Do you have anything about them like their name or resources to look into?
@@MGHOoL5 DuckDuckGo for "neuromorphic computing"; University of Manchester's SpiNNaker chip, Intel's Loihi chip, something out of Stanford, are actual implementations.
No one knows if General Intelligence and "consciousness" require the detailed neurobiology of the human brain, or whether it only requires a few more breakthroughs in conventional AI like backpropagation plus a few more orders of magnitude increase in the size of digital neural networks.
@@skierpage good call on the recommendation to search with something other than Google, won't find anything there...
@@tylerevans1700 Wait really? Is that a thing where you would go to another search engine like DuckDuckGo to find something 'more relevant' than you would find in google?

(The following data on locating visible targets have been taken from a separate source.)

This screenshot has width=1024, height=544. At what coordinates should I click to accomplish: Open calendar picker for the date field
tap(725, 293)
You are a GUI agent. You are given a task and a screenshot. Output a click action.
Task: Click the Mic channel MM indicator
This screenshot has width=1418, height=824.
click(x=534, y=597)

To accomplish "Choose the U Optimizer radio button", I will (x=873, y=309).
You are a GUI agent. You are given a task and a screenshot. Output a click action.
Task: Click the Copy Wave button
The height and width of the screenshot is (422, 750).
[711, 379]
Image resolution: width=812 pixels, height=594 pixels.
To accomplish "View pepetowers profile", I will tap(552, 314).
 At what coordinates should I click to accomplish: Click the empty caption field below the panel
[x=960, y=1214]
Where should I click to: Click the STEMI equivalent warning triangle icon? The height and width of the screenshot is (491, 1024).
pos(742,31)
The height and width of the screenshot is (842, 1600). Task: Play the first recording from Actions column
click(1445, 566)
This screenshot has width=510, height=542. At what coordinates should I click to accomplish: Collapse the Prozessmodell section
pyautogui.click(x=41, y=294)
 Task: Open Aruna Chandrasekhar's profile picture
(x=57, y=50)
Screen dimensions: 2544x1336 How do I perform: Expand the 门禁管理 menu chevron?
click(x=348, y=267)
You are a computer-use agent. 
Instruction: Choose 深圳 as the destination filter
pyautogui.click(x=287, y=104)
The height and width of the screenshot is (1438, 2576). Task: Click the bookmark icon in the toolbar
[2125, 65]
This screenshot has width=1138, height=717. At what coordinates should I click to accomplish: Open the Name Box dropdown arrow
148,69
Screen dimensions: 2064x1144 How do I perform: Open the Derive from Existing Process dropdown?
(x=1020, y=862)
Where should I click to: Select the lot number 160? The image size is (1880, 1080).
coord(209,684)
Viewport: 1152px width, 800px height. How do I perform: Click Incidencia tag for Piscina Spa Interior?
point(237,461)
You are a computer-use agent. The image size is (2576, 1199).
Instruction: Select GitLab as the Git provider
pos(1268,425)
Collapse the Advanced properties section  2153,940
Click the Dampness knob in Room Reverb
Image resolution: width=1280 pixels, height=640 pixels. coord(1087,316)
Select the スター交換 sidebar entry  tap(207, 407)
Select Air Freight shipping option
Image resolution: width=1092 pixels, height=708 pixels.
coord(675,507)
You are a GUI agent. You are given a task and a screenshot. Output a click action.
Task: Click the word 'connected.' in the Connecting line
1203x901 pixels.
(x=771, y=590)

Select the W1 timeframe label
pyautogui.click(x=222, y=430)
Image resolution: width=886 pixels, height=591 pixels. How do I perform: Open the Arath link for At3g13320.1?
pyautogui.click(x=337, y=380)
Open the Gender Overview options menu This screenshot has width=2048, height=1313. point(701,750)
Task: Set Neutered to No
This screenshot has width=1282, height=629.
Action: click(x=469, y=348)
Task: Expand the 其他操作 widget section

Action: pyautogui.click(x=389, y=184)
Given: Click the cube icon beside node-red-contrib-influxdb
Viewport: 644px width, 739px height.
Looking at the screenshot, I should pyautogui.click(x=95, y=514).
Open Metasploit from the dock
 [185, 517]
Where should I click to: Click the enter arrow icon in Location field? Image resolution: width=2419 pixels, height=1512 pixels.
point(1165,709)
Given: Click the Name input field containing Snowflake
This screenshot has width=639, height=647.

@@MGHOoL5 an ad blocker is essential to filter out paid search results in Google. However, Google still prioritizes those search results aligned with its business interest: its own services, sites that serve tons of ads using Google's ad tech, $^@! 8-minute videos on UA-cam instead of simple text explanations, showing sites with ads instead of providing the answer right in search results, etc.
DuckDuckGo does less of this, But its search algorithm isn't as smart at understanding what you're looking for. I use Firefox which lets you easily choose which search engine to use from the location field.
I've watched a lot of your stuff for years now, but this is the best one by far. Great job of explaining something so complex, difficult, and relevant!